## Problem to solve
Leaving out all pictures, transcribe the lines below exactly, from the first through the line containing "Maine: Soot House (960, 524)".

Start of Task input

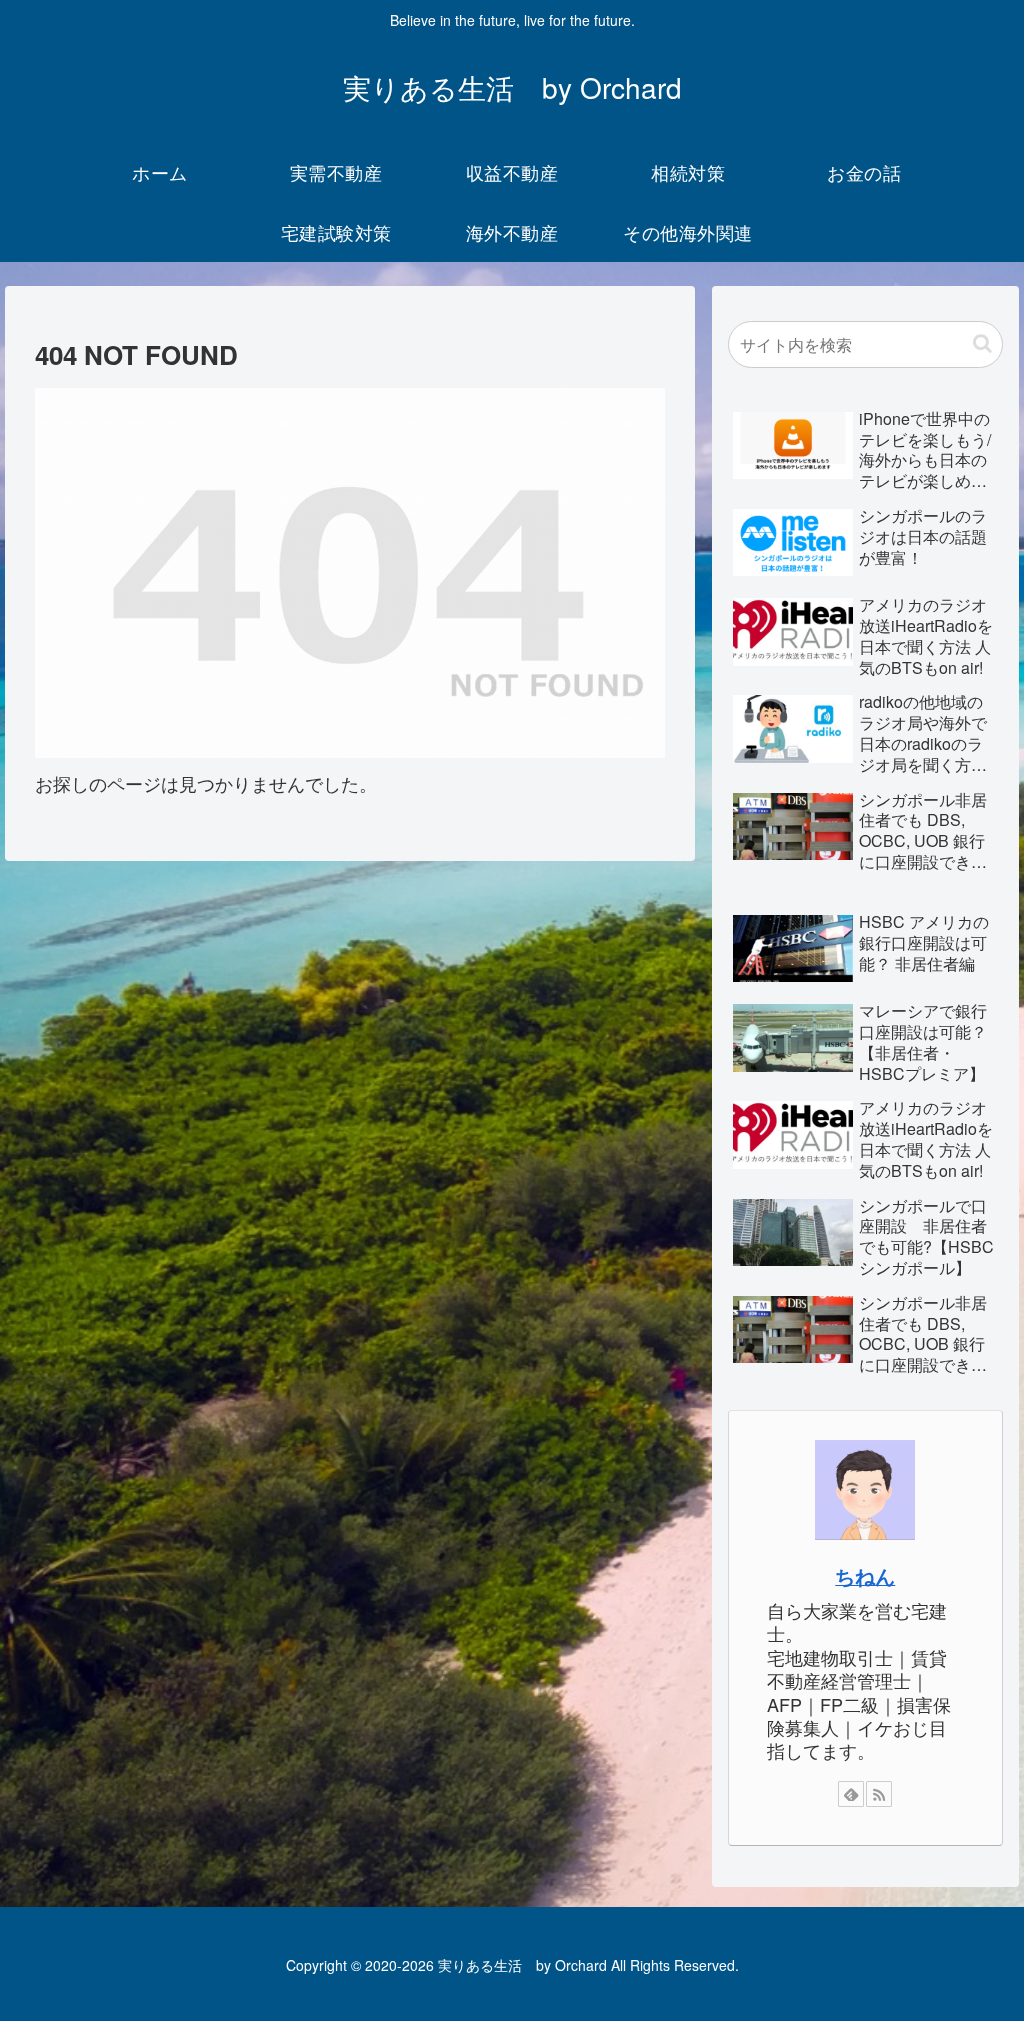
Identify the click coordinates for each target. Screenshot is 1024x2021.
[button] (982, 343)
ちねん (865, 1576)
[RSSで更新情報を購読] (879, 1794)
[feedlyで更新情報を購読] (851, 1794)
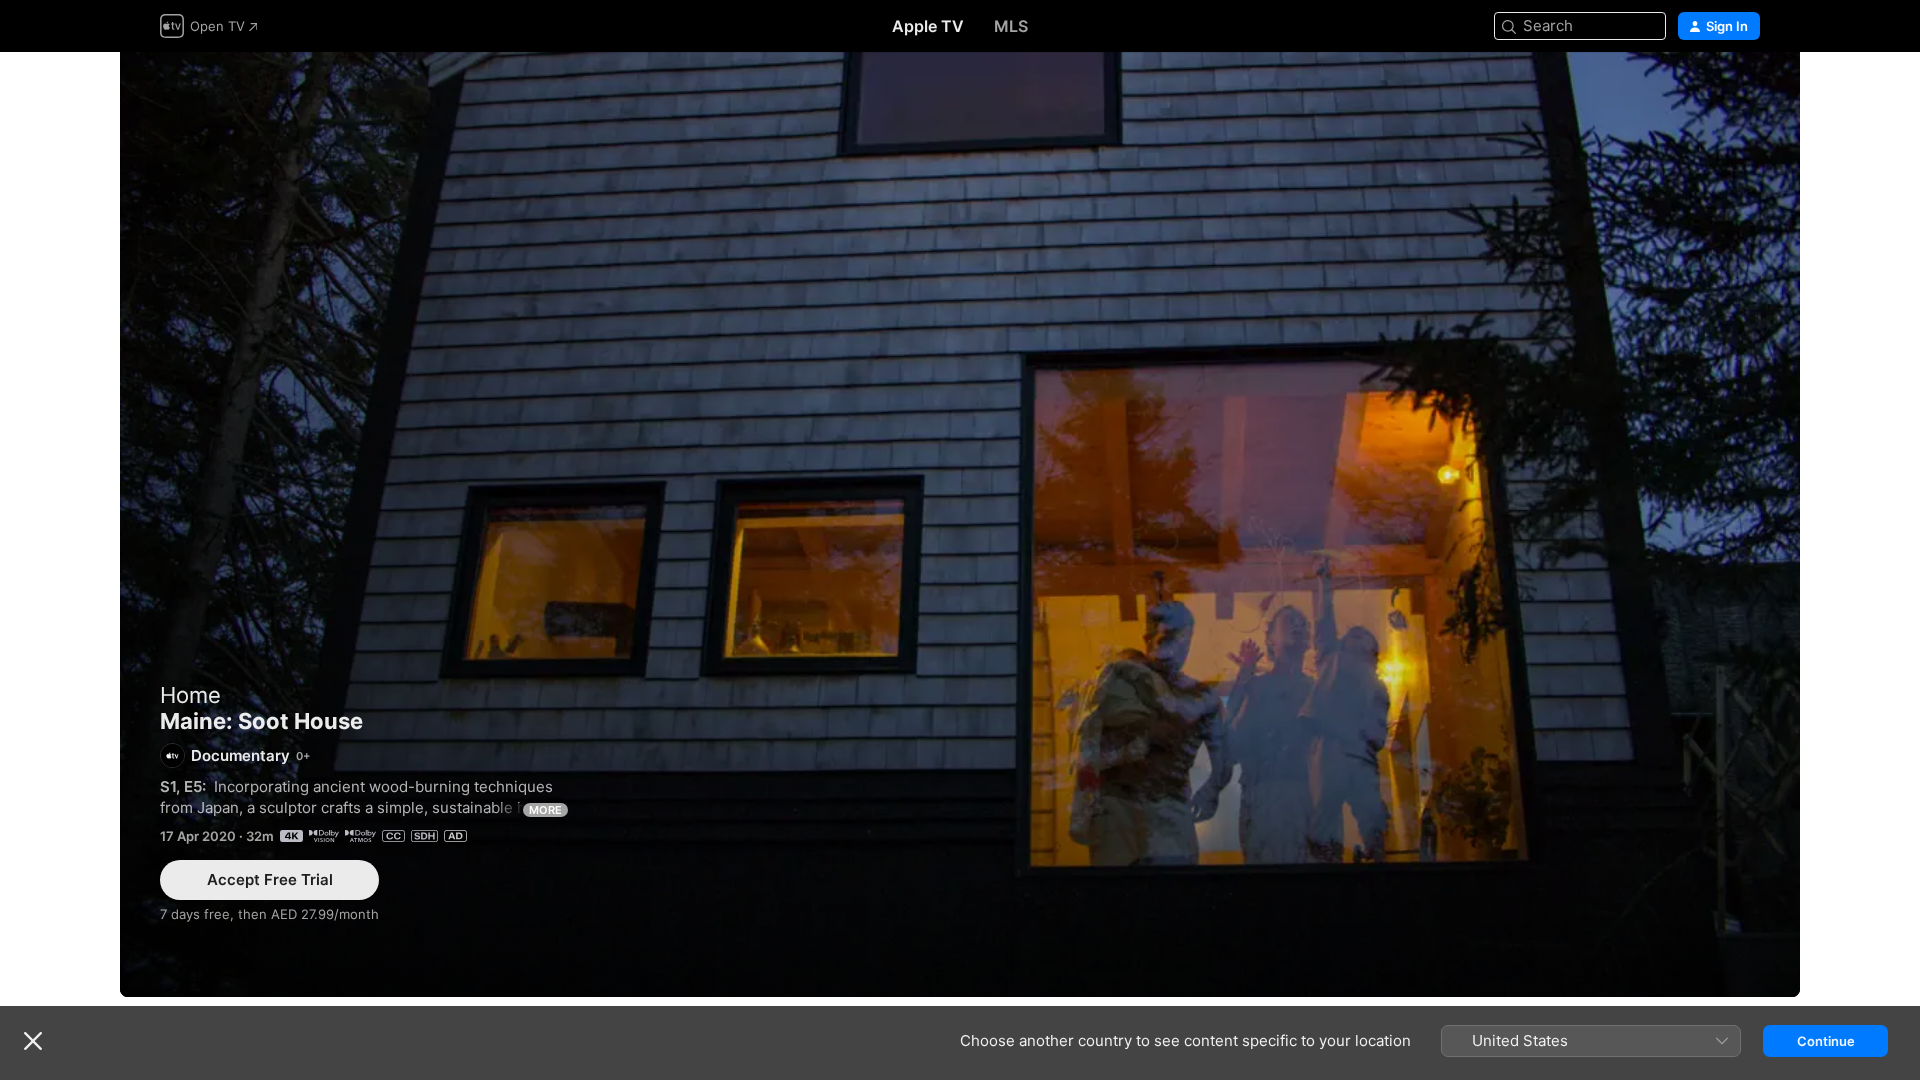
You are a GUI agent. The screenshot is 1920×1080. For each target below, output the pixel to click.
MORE (545, 810)
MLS (1011, 26)
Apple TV (928, 26)
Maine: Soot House (960, 524)
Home (190, 695)
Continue (1826, 1041)
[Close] (33, 1041)
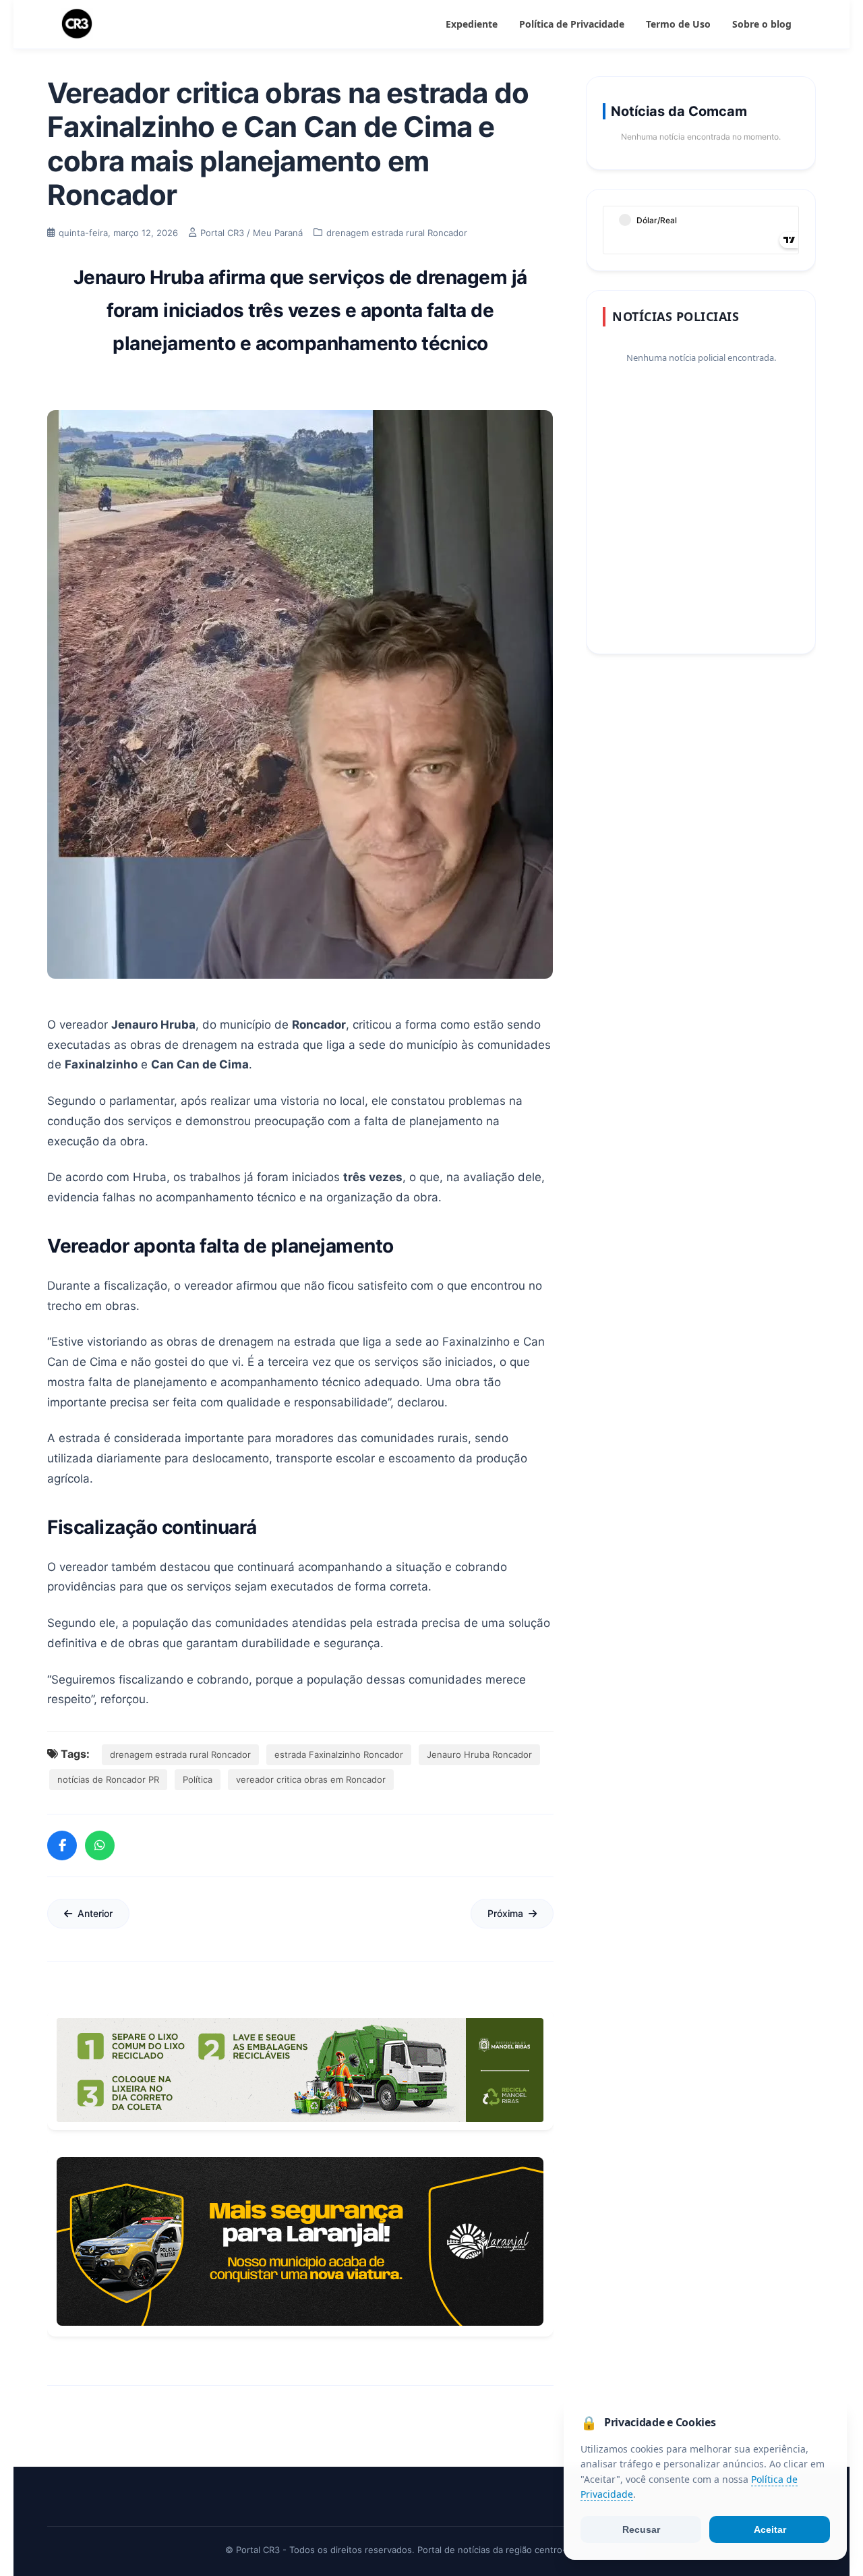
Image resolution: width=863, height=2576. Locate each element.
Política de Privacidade (571, 24)
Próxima (505, 1913)
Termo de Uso (678, 24)
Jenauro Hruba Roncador (479, 1754)
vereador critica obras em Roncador (311, 1779)
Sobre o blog (762, 24)
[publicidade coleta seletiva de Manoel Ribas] (300, 2070)
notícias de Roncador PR (108, 1779)
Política (197, 1779)
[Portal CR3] (77, 24)
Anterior (95, 1913)
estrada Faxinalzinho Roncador (338, 1754)
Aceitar (770, 2529)
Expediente (472, 24)
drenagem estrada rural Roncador (180, 1754)
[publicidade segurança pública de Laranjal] (300, 2241)
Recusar (641, 2529)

End of Task input

## Answer
Identify the click coordinates for each target. Screenshot is 1024x2021.
[button] (982, 343)
ちねん (865, 1576)
[RSSで更新情報を購読] (879, 1794)
[feedlyで更新情報を購読] (851, 1794)
You are a GUI agent. The screenshot is 1920×1080. For each target below, output the pixel to click.
MORE (545, 810)
MLS (1011, 26)
Apple TV (928, 26)
Maine: Soot House (960, 524)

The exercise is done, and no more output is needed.